* _FRAGMENTO DE LECTURA_
========


    Años más tarde, en el prólogo a la edición española de su obra. reconoce que sus cálculos pecaban de exagerados, pero no los rectifica en el texto, y reduce sus cifras a menos de la mitad en lo que se refiere a los excesos de los nacionalistas, que ahora supone que oscilaron entre un mínimo de 150.000 y un máximo de 200.000, cuando antes los cifraba en 400.000, y sitúa el total de las pérdidas de la guerra entre un mínimo de 330.000 y un máximo de 405.000, notable acercamiento a la verdad, de la que aún queda muy distante en su estimación de las víctimas de la represión y que pone de manifiesto la ligereza y frivolidad con que el señor Jackson maneja las cifras, antes y ahora.

    Junto a este autor, no son escasos los que se hacen eco de las deducciones de la escritora francesa Elena de la Souchere, autora de Explication de l' Espagne. quien, basándose en las estadísticas oficiales del INE, llega a asegurar que la represión de los vencedores durante la posguerra alcanzó, por lo menos, a 200.000 personas, y para demostrarlo hace el siguiente razonamiento: «Las estadísticas del período 1939-1941 arrojan 107.000 muertes violentas, mientras el número total de personas que murieron de muerte violenta fue- ron 22.500, luego oficialmente se acepta la ejecución de 84.500». La cifra de 22.500 es el número de los que quizá hubieran muerto violentamente durante esos años, incluso sin guerra. y sigue: «Como las defunciones de antes de la guerra eran del orden de las 386.000 anuales, y en esos años fueron 470.000, 484.000 Y 424.000, el número total de muertes en ese periodo fue superior en 220.000 a la cifra correspondiente a los años inmediatamente anteriores a la guerra, luego la cifra de los ejecutados debe ser ésta y no la de 84.500.»

    La deducción de la escritora francesa es sorprendente. Se olvida primero de que de las 107.000 víctimas de muerte accidental, casual, o provocada intencionadamente, no hay que deducir sólo a las 22.500 que ella supone, sino al 75 por 100 de las restantes, que se deben a inscripciones diferidas de muertes producidas durante la guerra, y de que de los 220.000 fallecimientos observados sobre el promedio de los normales en la década de los treinta, todos los que exceden de los 84.500 se deben a la mayor incidencia de enfermedades, especialmente en 1941, que tan graves consecuencias tuvo para España durante aquellos años y que aún fueron más agudas en el propio país de Elena de la Souchere, donde a partir de 1942 tuvieron el triste privilegio de ostentar la marca de la más alta mortalidad europea, muy por encima de la española, que hasta entonces siempre había sido inferior.

========

* _FILAS PROPORCIONADAS_

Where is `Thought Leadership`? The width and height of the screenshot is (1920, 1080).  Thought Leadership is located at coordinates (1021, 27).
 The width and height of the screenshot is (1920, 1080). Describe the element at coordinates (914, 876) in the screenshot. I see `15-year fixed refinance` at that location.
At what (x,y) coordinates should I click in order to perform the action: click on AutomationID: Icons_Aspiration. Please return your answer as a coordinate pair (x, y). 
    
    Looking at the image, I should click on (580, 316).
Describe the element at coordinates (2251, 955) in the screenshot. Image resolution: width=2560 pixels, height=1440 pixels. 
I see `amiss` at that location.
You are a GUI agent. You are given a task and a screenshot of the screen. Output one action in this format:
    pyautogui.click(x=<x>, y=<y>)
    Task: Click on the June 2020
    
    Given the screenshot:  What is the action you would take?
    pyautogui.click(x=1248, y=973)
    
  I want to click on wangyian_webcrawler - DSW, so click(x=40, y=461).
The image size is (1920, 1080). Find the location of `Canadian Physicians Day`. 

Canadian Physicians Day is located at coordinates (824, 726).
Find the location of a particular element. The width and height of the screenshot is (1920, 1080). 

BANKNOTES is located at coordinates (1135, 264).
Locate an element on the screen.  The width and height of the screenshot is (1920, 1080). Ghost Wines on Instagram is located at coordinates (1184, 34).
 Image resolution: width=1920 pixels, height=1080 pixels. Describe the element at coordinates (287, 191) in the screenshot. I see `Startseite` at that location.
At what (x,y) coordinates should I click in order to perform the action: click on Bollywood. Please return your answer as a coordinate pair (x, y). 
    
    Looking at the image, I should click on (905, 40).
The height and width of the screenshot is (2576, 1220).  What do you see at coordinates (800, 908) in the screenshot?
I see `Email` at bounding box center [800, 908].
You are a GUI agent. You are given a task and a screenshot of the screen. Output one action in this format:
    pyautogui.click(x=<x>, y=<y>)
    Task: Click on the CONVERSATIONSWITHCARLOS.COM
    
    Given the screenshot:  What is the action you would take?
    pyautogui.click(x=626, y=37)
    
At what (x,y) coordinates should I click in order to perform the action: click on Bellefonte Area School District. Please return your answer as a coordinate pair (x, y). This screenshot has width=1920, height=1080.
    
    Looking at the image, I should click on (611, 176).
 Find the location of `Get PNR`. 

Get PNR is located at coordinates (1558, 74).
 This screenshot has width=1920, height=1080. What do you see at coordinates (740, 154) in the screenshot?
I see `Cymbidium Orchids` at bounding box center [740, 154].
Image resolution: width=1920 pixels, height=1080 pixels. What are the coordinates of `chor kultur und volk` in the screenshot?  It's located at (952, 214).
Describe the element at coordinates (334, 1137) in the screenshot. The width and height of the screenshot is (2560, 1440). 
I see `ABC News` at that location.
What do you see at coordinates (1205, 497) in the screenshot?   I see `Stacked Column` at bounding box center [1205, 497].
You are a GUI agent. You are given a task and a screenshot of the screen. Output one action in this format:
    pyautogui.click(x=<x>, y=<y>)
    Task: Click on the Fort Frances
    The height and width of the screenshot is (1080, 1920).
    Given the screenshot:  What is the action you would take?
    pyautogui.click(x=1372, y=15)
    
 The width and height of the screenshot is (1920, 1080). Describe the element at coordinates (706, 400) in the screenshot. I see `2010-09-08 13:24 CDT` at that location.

========

* _TAREAS ASIGNADAS_
1. Transcriba literalmente el pasaje del fragmento sobre las pérdidas de la guerra que va desde "La deducción de" hasta "había sido inferior.", ambos incluidos.
2. Responda, según el fragmento sobre las pérdidas de la guerra, las siguientes preguntas:
(a) ¿Entre qué cifras sitúa el señor Jackson el total de las pérdidas de la guerra en el prólogo a la edición española de su obra?
(b) ¿De qué obra es autora Elena de la Souchere?
(c) ¿A partir de qué año ostentó el país de Elena de la Souchere la marca de la más alta mortalidad europea?

* _PROBLEMAS RESUELTOS_
1.
La deducción de la escritora francesa es sorprendente. Se olvida primero de que de las 107.000 víctimas de muerte accidental, casual, o provocada intencionadamente, no hay que deducir sólo a las 22.500 que ella supone, sino al 75 por 100 de las restantes, que se deben a inscripciones diferidas de muertes producidas durante la guerra, y de que de los 220.000 fallecimientos observados sobre el promedio de los normales en la década de los treinta, todos los que exceden de los 84.500 se deben a la mayor incidencia de enfermedades, especialmente en 1941, que tan graves consecuencias tuvo para España durante aquellos años y que aún fueron más agudas en el propio país de Elena de la Souchere, donde a partir de 1942 tuvieron el triste privilegio de ostentar la marca de la más alta mortalidad europea, muy por encima de la española, que hasta entonces siempre había sido inferior.

2.
(a) Entre un mínimo de 330.000 y un máximo de 405.000.
(b) De Explication de l'Espagne.
(c) A partir de 1942.